Thursday, April 29, 2010

Notes on Software Design, Chapter 0: What?

As an author, I've learnt that the introduction is best written last, when text has unfolded, and you really know what your paper is about.
I'm far from that stage with my Notes on Software Design, but I see things clearly enough now that I can write a reasonable introduction, hence the Chapter 0, coming after Chapter 5.

It all starts with the realization that software is just a material, and software design (at any level) is an act meant to give shape (or form) to the material. Software, however, is not a physical material, so we can't borrow on traditional disciplines to seek guidance. Well, sort of.

What do we know about physical materials?
I'm not trying to write an essay on Materials science, so I'll focus on a few central issues here.

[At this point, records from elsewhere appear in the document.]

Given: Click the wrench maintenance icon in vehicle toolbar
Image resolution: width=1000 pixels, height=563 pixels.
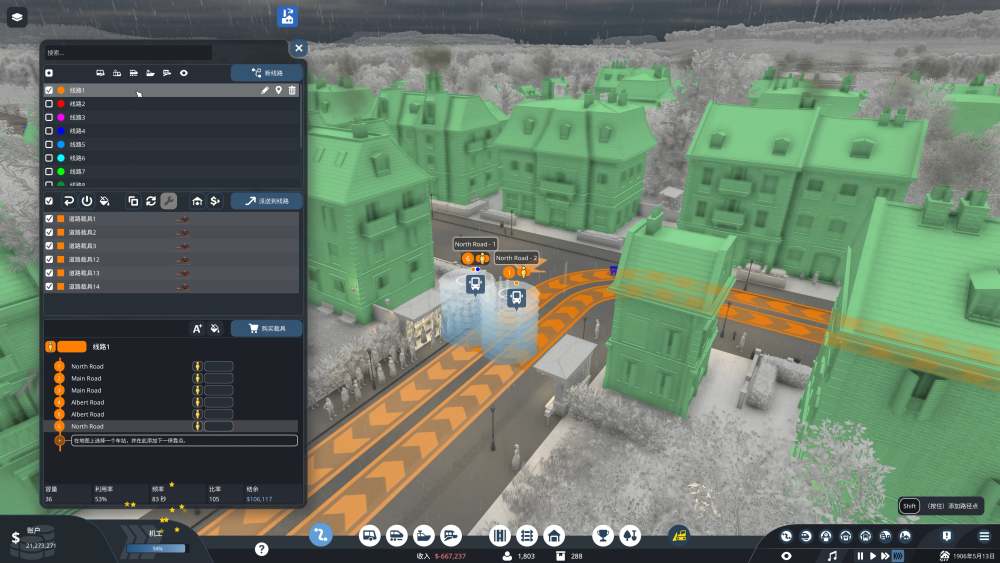Looking at the screenshot, I should [168, 201].
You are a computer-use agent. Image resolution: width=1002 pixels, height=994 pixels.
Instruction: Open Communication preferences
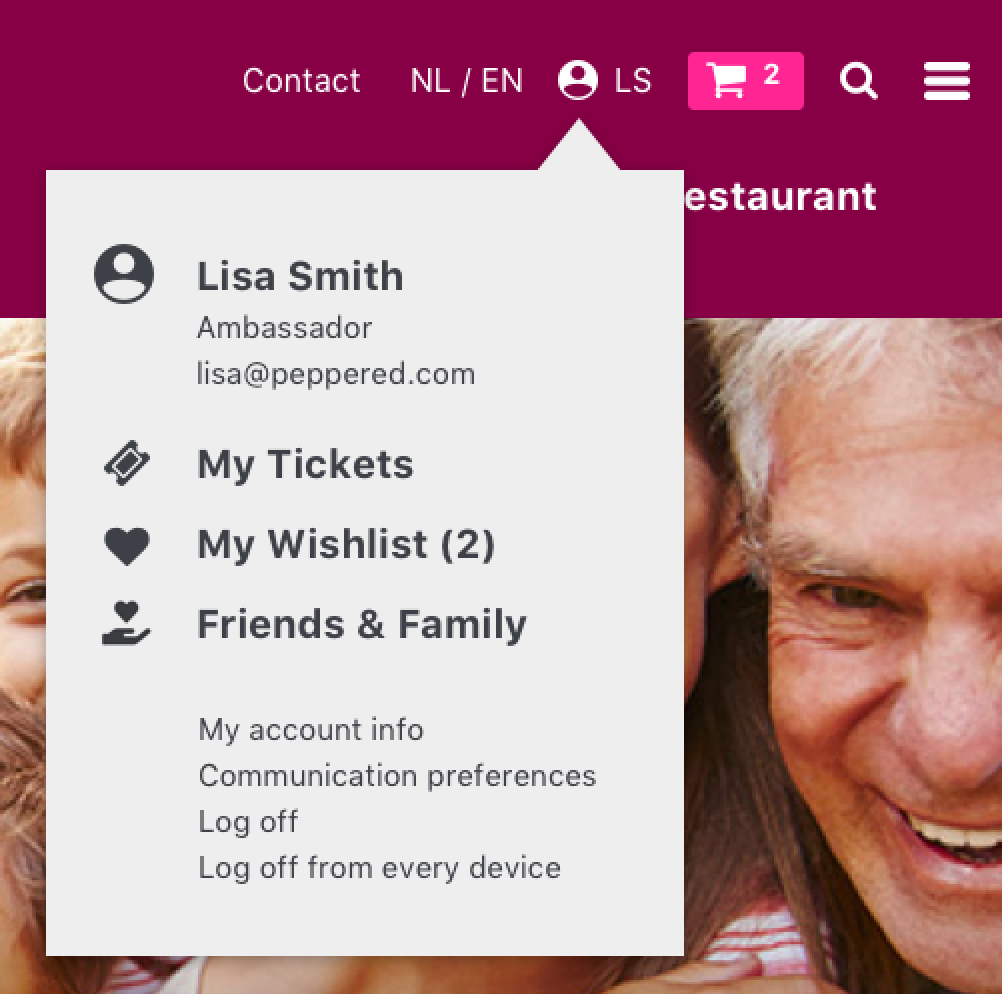pos(397,776)
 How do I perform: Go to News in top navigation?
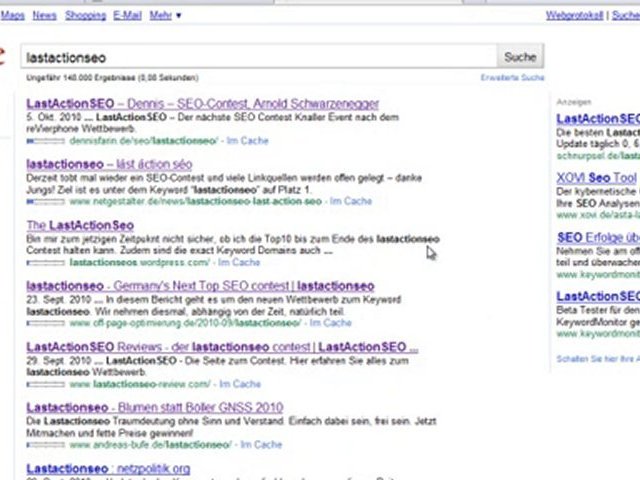point(44,16)
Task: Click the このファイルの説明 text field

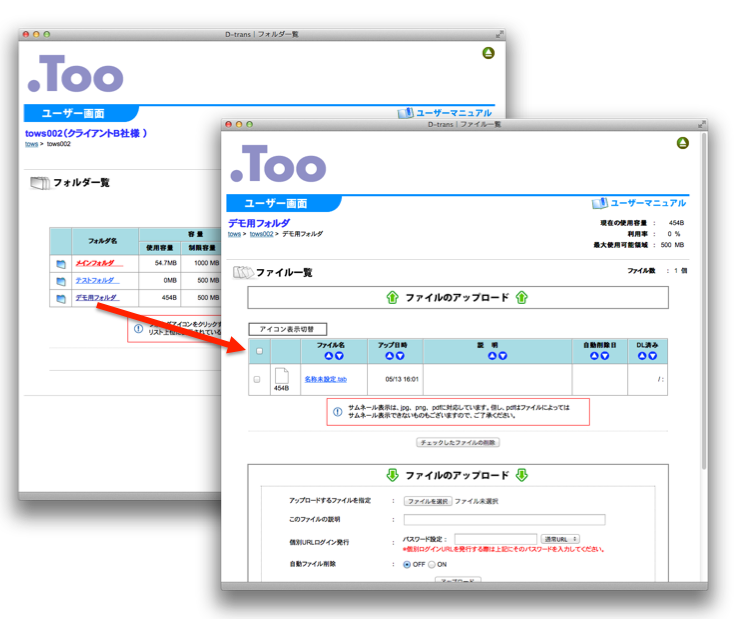Action: coord(504,520)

Materials have well defined properties. Examples of properties are Electrical conductivity, Coefficient of thermal expansion, Hygroscopy, and so on.

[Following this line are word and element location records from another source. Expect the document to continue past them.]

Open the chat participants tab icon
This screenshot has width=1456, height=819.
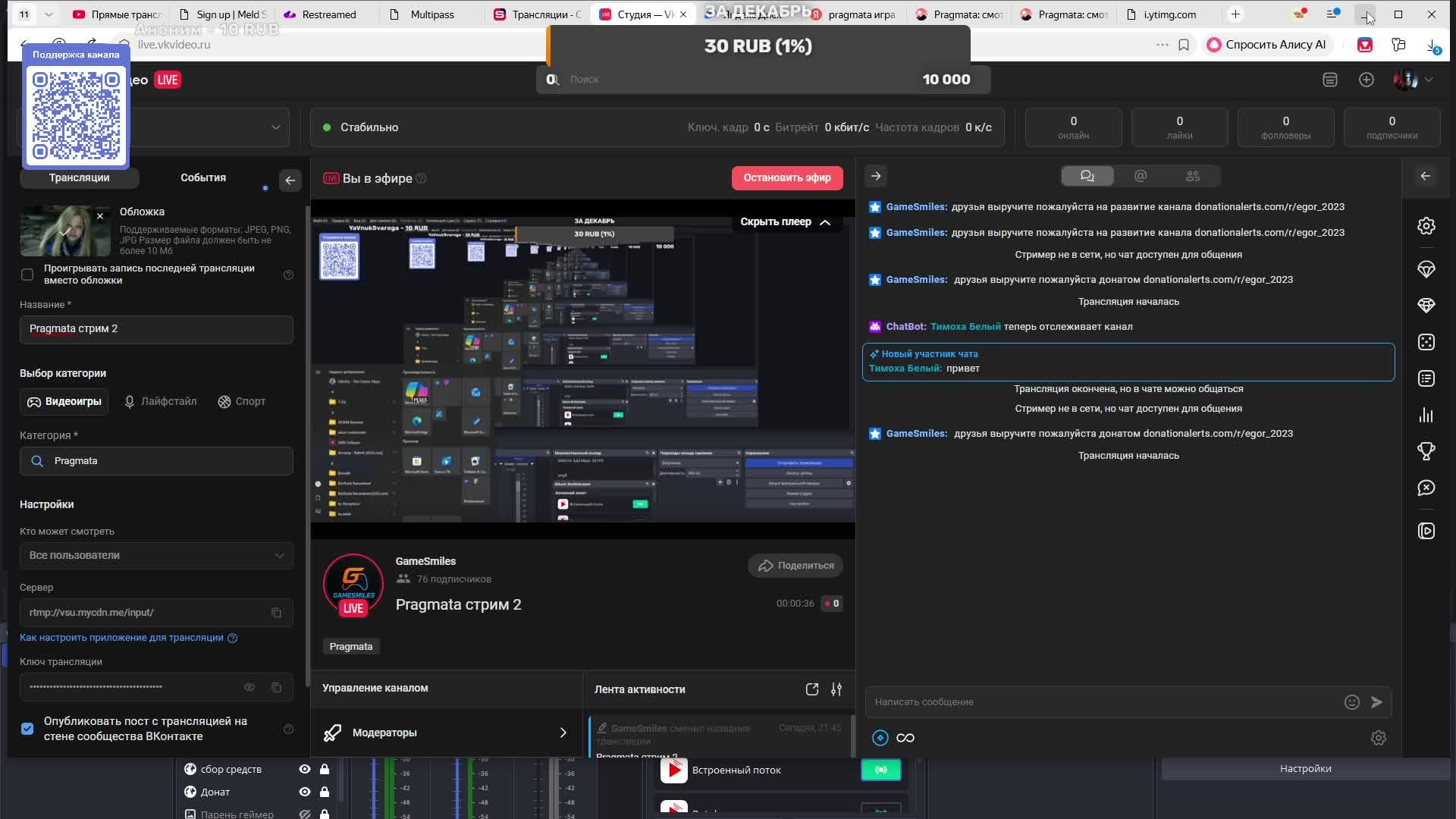point(1192,176)
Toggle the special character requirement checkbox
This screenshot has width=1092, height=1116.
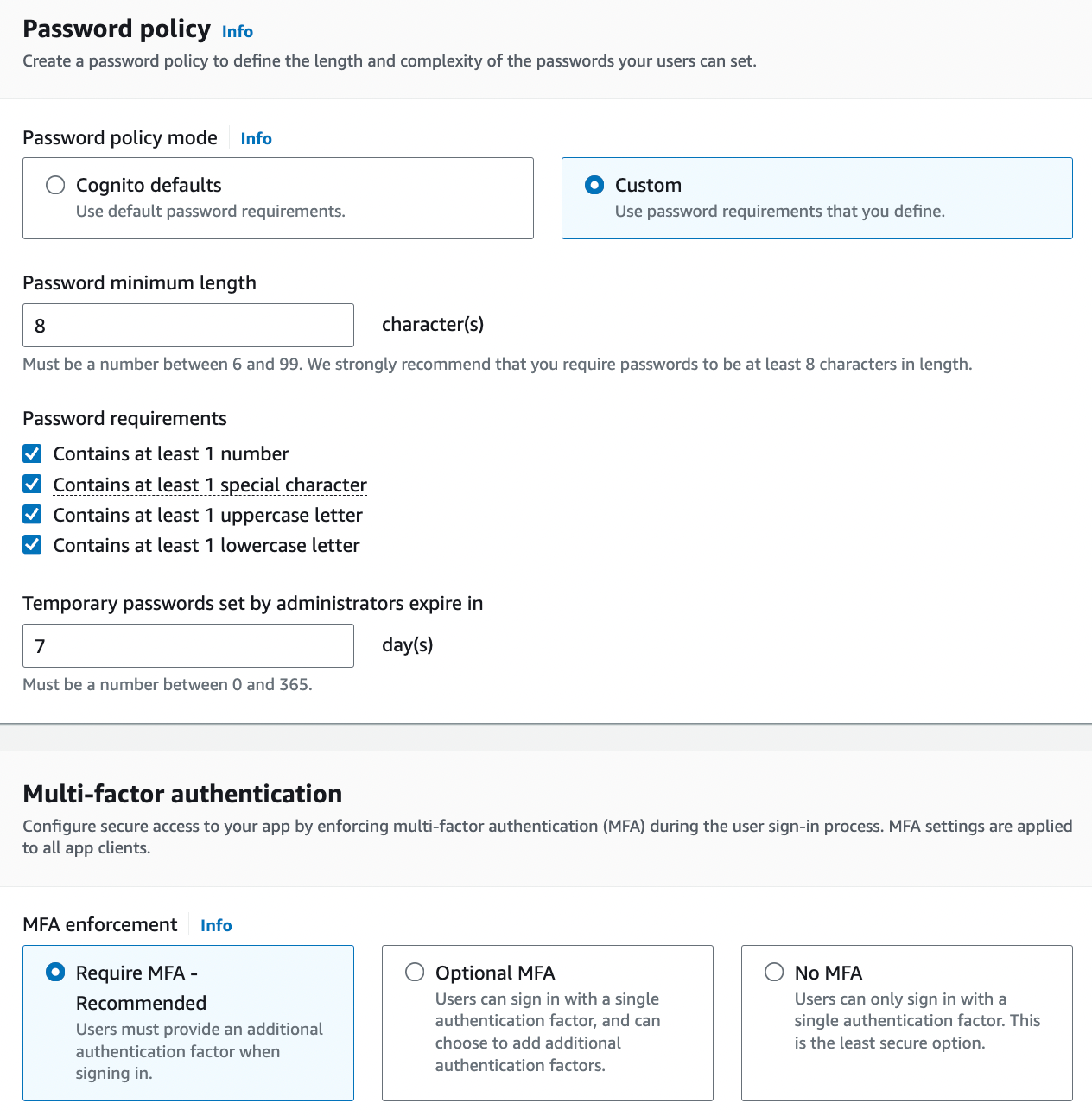pos(32,484)
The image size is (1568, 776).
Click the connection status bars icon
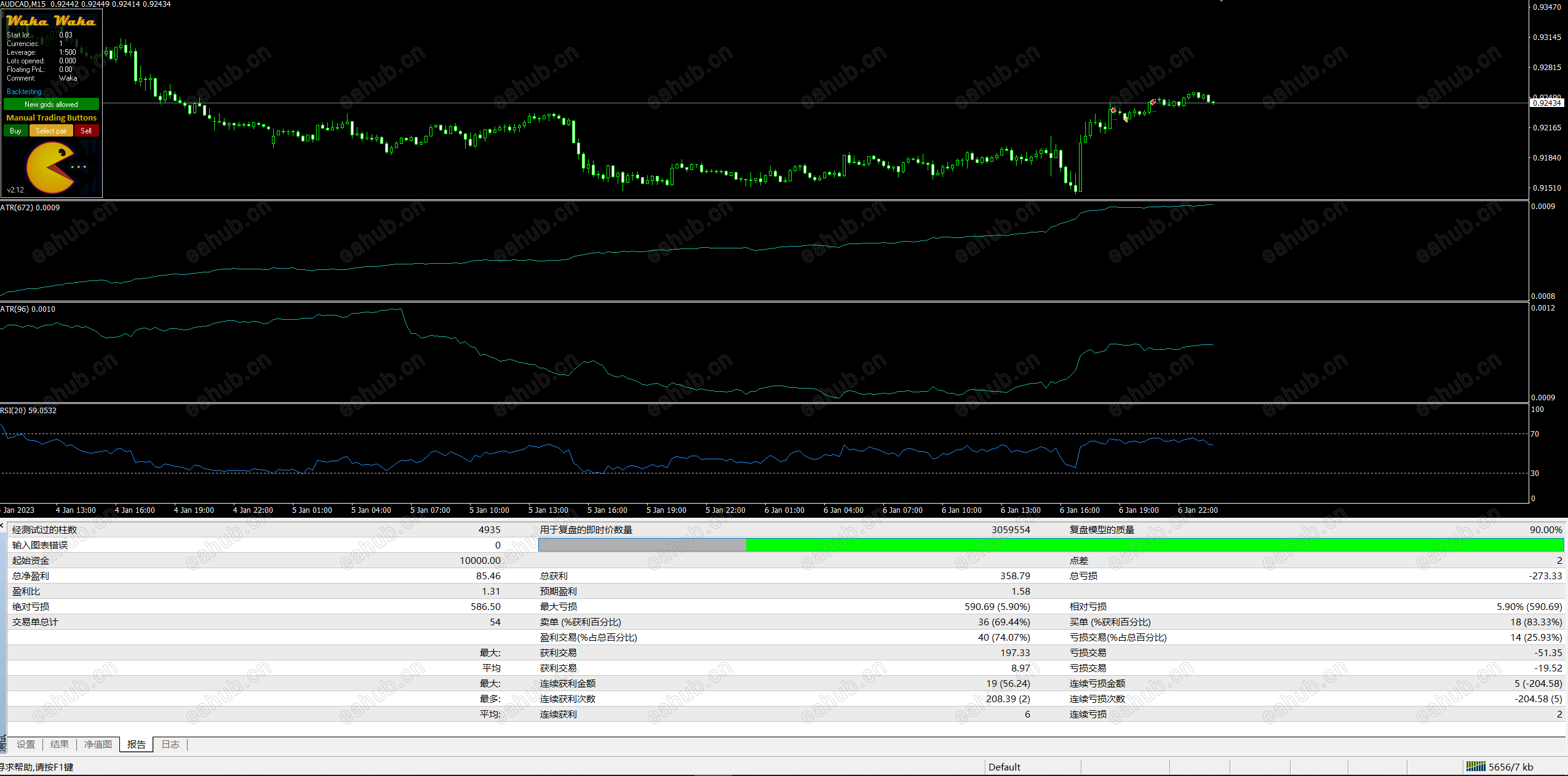pyautogui.click(x=1475, y=766)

Properties enrich our language and make reasoning more effective (Donald Norman would say that properties "make us smart"). Arguments based on well-defined properties are more robust and don't lead to endless debates. "This material has high hygroscopy, so keep it away from moisture". Period. No debate.

Properties allow to focus: I need to sustain high compression. Therefore, I need high compressive strength. Etc.

Properties allow to select the best materials. Elasticity is required if you want your material to come back to its original shape after stress. Actually, if you know the stress, you can pick the best material, based on a set of criteria, defined by the target product. An important criterion, of course, would be cost.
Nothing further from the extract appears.